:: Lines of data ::
===

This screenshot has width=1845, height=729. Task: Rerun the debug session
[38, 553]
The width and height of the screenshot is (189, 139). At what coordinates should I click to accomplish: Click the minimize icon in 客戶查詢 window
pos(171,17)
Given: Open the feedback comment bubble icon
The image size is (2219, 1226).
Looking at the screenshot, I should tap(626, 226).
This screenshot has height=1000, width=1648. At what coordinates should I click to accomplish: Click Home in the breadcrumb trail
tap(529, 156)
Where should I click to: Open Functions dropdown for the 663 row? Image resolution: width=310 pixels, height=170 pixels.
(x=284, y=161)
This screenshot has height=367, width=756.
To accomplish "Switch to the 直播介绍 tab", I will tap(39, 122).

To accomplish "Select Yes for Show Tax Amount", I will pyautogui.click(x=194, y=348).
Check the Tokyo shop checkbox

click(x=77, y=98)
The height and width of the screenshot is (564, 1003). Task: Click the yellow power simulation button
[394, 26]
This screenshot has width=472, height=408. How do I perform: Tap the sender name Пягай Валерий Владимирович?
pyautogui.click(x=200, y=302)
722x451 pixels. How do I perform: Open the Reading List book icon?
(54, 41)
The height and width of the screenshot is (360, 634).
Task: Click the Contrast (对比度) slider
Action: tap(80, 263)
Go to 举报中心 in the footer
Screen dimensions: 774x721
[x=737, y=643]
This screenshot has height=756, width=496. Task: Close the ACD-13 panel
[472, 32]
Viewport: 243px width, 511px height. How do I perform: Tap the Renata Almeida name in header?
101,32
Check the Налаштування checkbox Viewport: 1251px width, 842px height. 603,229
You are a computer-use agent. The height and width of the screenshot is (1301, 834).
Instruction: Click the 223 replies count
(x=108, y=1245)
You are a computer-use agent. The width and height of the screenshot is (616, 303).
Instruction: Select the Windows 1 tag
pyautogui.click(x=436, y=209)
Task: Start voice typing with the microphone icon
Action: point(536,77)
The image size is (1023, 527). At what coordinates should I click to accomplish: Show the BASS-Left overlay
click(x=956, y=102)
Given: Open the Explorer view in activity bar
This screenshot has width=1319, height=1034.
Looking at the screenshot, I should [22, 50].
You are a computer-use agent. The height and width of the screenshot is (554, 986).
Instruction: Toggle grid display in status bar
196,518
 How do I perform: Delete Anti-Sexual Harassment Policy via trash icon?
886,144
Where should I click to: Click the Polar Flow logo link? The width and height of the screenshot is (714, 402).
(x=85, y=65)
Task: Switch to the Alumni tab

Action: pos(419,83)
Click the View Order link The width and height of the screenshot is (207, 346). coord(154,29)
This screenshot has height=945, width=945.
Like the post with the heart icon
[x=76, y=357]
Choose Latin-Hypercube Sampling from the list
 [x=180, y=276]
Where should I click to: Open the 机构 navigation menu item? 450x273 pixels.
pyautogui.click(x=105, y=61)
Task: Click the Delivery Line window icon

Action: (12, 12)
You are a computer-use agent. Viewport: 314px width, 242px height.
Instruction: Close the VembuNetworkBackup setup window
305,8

===

:: Goal ::
Rewrite all the data above, putting "Goal" wherever "Instruction" appears and changing nothing else.

:: Exercise output ::
This screenshot has width=1845, height=729. Task: Rerun the debug session
[38, 553]
The width and height of the screenshot is (189, 139). At what coordinates should I click to accomplish: Click the minimize icon in 客戶查詢 window
pos(171,17)
Given: Open the feedback comment bubble icon
The image size is (2219, 1226).
Looking at the screenshot, I should tap(626, 226).
This screenshot has height=1000, width=1648. At what coordinates should I click to accomplish: Click Home in the breadcrumb trail
tap(529, 156)
Where should I click to: Open Functions dropdown for the 663 row? Image resolution: width=310 pixels, height=170 pixels.
(x=284, y=161)
This screenshot has height=367, width=756.
To accomplish "Switch to the 直播介绍 tab", I will tap(39, 122).

To accomplish "Select Yes for Show Tax Amount", I will pyautogui.click(x=194, y=348).
Check the Tokyo shop checkbox

click(x=77, y=98)
The height and width of the screenshot is (564, 1003). Task: Click the yellow power simulation button
[394, 26]
This screenshot has width=472, height=408. How do I perform: Tap the sender name Пягай Валерий Владимирович?
pyautogui.click(x=200, y=302)
722x451 pixels. How do I perform: Open the Reading List book icon?
(54, 41)
The height and width of the screenshot is (360, 634).
Task: Click the Contrast (对比度) slider
Action: tap(80, 263)
Go to 举报中心 in the footer
Screen dimensions: 774x721
[x=737, y=643]
This screenshot has height=756, width=496. Task: Close the ACD-13 panel
[472, 32]
Viewport: 243px width, 511px height. How do I perform: Tap the Renata Almeida name in header?
101,32
Check the Налаштування checkbox Viewport: 1251px width, 842px height. 603,229
You are a computer-use agent. The height and width of the screenshot is (1301, 834).
Goal: Click the 223 replies count
(x=108, y=1245)
You are a computer-use agent. The width and height of the screenshot is (616, 303).
Goal: Select the Windows 1 tag
pyautogui.click(x=436, y=209)
Task: Start voice typing with the microphone icon
Action: point(536,77)
The image size is (1023, 527). At what coordinates should I click to accomplish: Show the BASS-Left overlay
click(x=956, y=102)
Given: Open the Explorer view in activity bar
This screenshot has width=1319, height=1034.
Looking at the screenshot, I should [22, 50].
You are a computer-use agent. The height and width of the screenshot is (554, 986).
Goal: Toggle grid display in status bar
196,518
 How do I perform: Delete Anti-Sexual Harassment Policy via trash icon?
886,144
Where should I click to: Click the Polar Flow logo link? The width and height of the screenshot is (714, 402).
(x=85, y=65)
Task: Switch to the Alumni tab

Action: pos(419,83)
Click the View Order link The width and height of the screenshot is (207, 346). coord(154,29)
This screenshot has height=945, width=945.
Like the post with the heart icon
[x=76, y=357]
Choose Latin-Hypercube Sampling from the list
 [x=180, y=276]
Where should I click to: Open the 机构 navigation menu item? 450x273 pixels.
pyautogui.click(x=105, y=61)
Task: Click the Delivery Line window icon

Action: (12, 12)
You are a computer-use agent. Viewport: 314px width, 242px height.
Goal: Close the VembuNetworkBackup setup window
305,8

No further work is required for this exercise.